• _Exercise goal_
Please go line by line through the material and copy each one containing the word "computer".
__________________________________________________
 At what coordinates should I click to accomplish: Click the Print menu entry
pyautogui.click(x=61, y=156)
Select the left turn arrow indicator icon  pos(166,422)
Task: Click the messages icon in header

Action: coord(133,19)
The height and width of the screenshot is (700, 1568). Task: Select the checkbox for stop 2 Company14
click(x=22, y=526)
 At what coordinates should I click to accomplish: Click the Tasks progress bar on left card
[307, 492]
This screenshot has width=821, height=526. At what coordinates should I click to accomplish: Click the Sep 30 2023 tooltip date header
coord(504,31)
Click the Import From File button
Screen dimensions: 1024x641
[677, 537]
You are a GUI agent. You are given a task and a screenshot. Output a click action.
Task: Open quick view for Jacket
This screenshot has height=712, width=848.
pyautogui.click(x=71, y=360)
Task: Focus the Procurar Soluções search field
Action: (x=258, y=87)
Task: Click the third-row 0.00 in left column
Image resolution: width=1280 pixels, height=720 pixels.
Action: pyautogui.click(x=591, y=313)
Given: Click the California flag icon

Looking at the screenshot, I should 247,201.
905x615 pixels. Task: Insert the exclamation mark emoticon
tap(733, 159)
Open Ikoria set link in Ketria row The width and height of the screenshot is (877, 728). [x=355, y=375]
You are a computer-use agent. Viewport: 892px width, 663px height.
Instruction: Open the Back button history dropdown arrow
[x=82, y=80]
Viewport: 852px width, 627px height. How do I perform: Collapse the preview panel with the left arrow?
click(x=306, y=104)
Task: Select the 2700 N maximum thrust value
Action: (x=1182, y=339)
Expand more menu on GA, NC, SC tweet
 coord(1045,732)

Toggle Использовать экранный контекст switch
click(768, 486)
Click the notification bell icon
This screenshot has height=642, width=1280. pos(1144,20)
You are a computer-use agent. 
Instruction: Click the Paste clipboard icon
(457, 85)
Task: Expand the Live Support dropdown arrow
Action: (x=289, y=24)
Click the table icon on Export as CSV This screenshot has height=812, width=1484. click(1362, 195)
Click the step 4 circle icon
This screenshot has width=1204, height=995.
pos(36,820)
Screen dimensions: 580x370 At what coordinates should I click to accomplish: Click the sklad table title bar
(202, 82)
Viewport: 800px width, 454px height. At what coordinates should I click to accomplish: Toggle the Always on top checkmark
__________________________________________________
• _Completed exercise_
You are a computer-use agent. Viewport: 892px width, 663px height.
You are a computer-use agent. 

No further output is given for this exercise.